The Gifts of the Magi project cuts across several disciplines. First, an art teacher took the third graders across Fifth Avenue to the Metropolitan Museum of Art, where they examined Byzantine chalices and Hieronymus Bosch’s “The Adoration of the Magi.” Then they explored the significance of the gifts with their religion teacher before moving on to the design and production of their own representations of the gifts with their science teachers, Margaret McCarthy and Kathryn Cohen. The girls made sketches on paper.
They also sculpted some ideas in clay. “There is value in play and creation, whether it’s cardboard or new technology,” McCarthy says. “It doesn’t have to be the perfect product. There’s a value in messiness.”

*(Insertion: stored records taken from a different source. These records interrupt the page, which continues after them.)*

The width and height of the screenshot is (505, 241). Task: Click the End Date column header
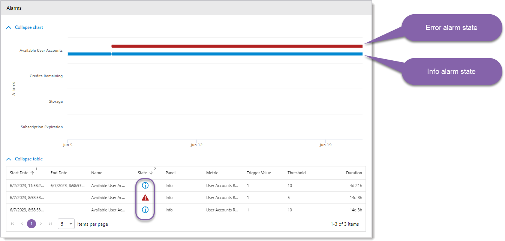[58, 173]
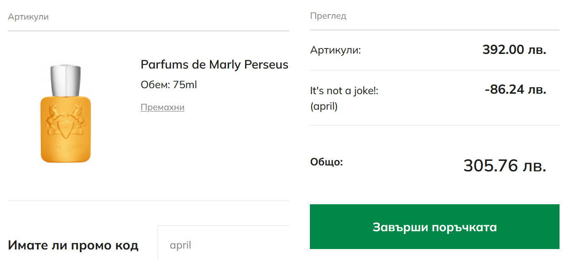Click the Обем: 75ml volume text
The width and height of the screenshot is (565, 260).
point(168,85)
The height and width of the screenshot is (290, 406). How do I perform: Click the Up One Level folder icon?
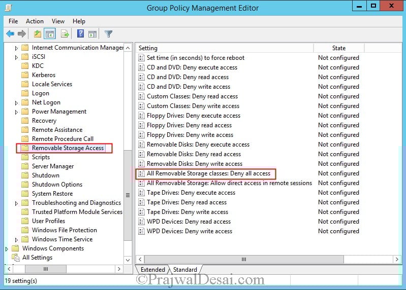(38, 34)
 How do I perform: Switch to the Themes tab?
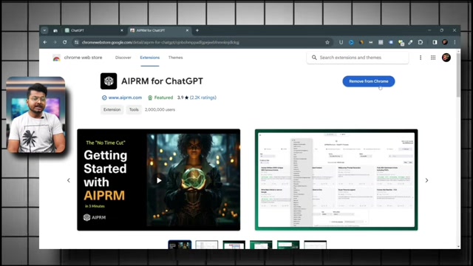[x=176, y=58]
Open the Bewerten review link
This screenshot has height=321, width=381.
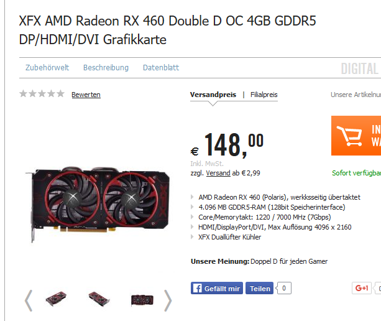86,95
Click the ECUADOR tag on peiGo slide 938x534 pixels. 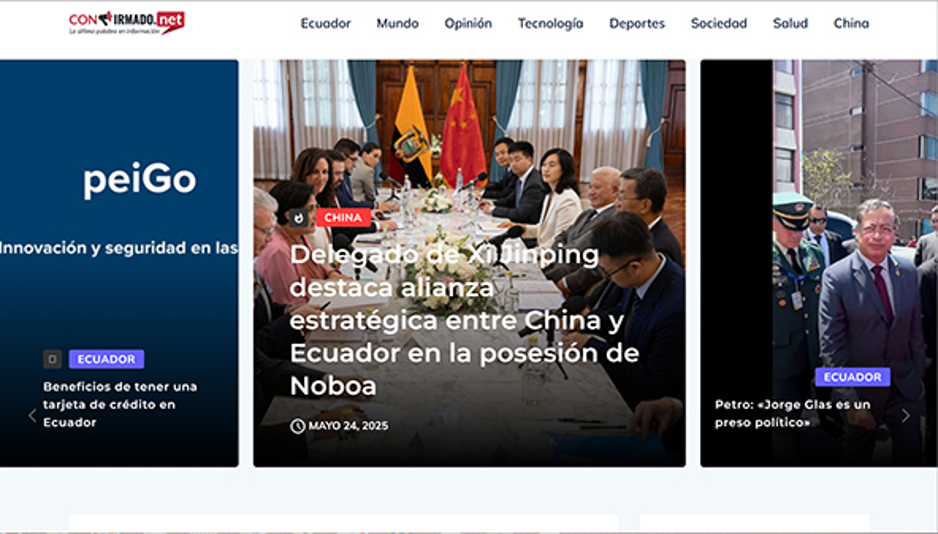(106, 359)
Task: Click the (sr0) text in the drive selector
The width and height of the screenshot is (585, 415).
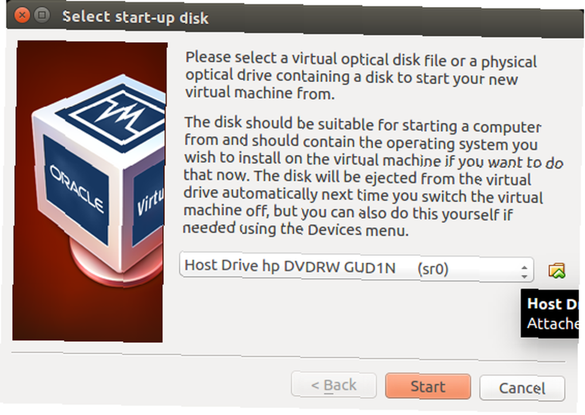Action: coord(433,268)
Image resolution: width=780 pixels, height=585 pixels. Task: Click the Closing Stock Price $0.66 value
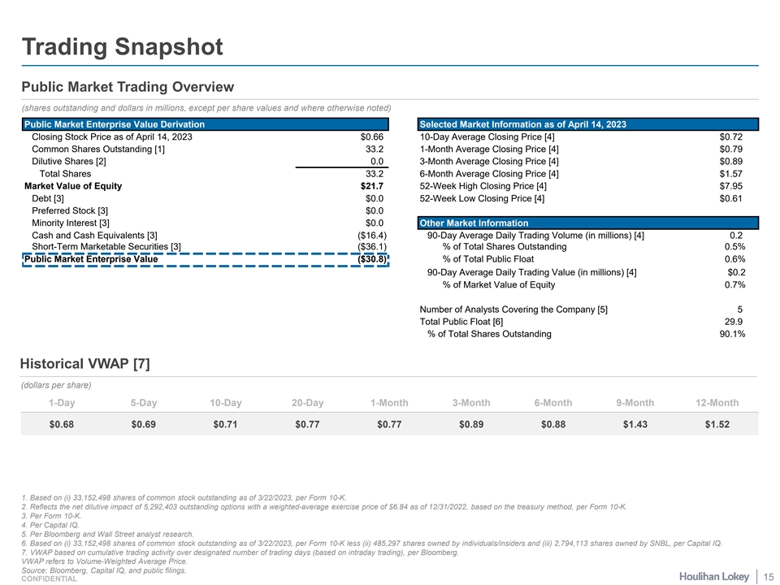tap(371, 137)
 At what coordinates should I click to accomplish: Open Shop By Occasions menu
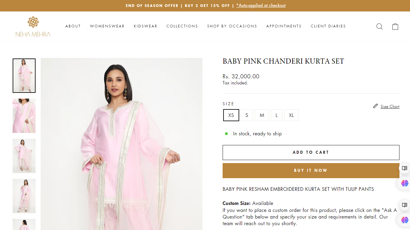[232, 26]
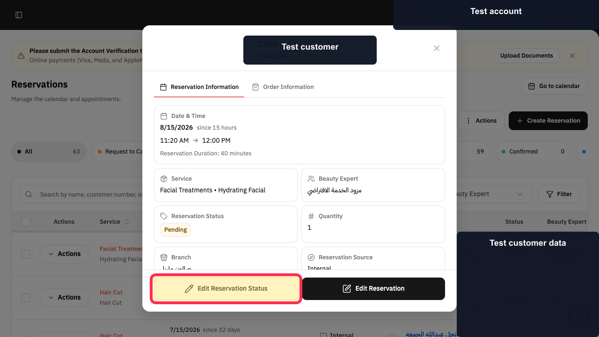This screenshot has width=599, height=337.
Task: Select the Reservation Information tab
Action: (x=199, y=87)
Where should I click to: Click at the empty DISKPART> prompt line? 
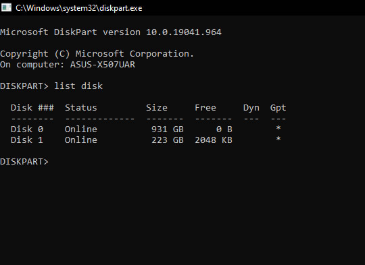(x=24, y=161)
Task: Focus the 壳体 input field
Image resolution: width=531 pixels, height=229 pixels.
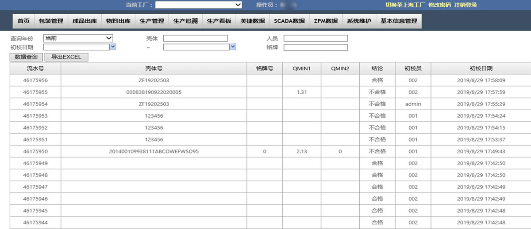Action: click(195, 38)
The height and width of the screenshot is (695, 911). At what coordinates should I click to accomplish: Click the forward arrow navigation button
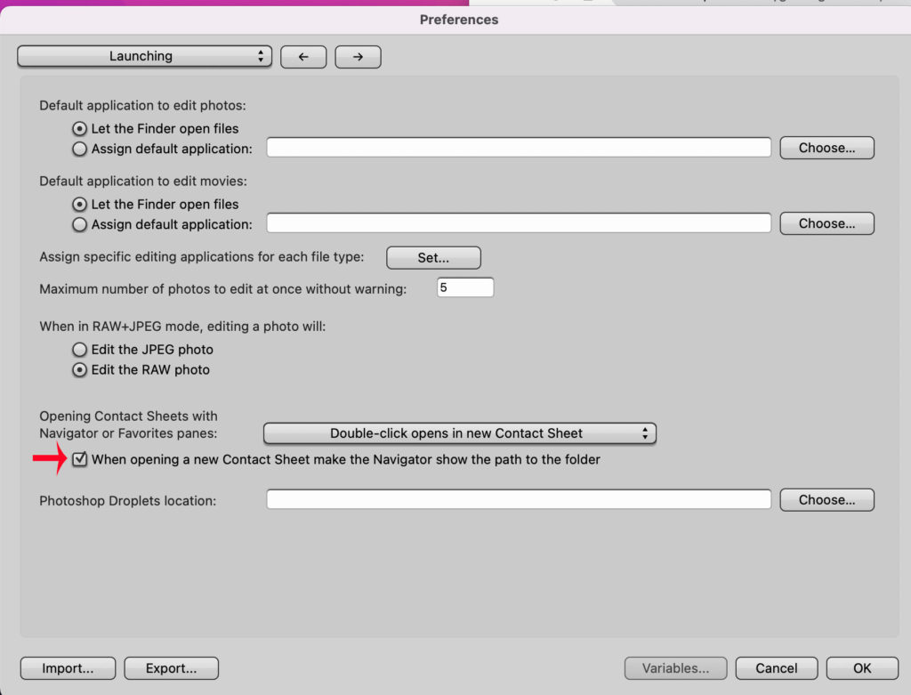(358, 57)
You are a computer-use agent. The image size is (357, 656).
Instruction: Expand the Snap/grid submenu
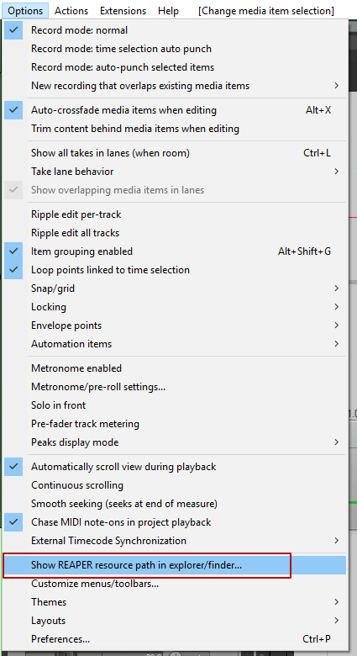[175, 288]
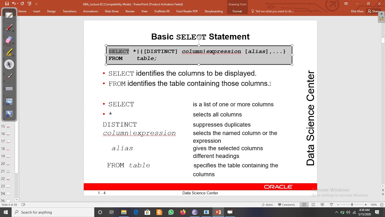
Task: Expand the Undo history dropdown arrow
Action: pos(17,4)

Then the girls worked in Tinkercad, the 3D modeling software, first in pairs and then as a class. On a recent morning, 16 girls from Class IIIA sat on the rug in the science room as Margaret McCarthy hooked up her laptop to a large flat-screen television to decide how to present gold.
Should the gold coins be printed in gold filament, or should they be painted gold? And what should be on them: Hearts? Lambs? A J for Jesus, CC for Christ Child, or maybe a cross? “They didn’t know there was going to be a cross when Jesus was born,” one wise girl pointed out. Another added, “If it’s going to be dark at the pageant, most people won’t be able to see the coins, only the people on the aisles.”
And how would the coins stay on the tray? Should they glue them on, make a lip on the tray, or design it with indentations that would hold the coins in position? It was a collaborative design process; decisions were made by consensus, or when necessary, a vote.
When the design is done, Ms. McCarthy will print the golden coins and the tray in the fab lab downstairs, on a MakerBot Replicator 2 Desktop 3D Printer.
With three third-grade classes, each is responsible for making one gift; Class IIIA is responsible for the gold. Class IIIC made the one for myrrh.
The Marymount fab labs are outfitted with other tools for programming, physical computing, and digital design and fabrication, including a MakerBot Digitizer 3D Scanner. Jaymes Dec, Marymount’s fab lab coordinator, says that, by teaching the girls to use these tools, “What I’m really trying to teach them is how to learn on their own in the 21st century.”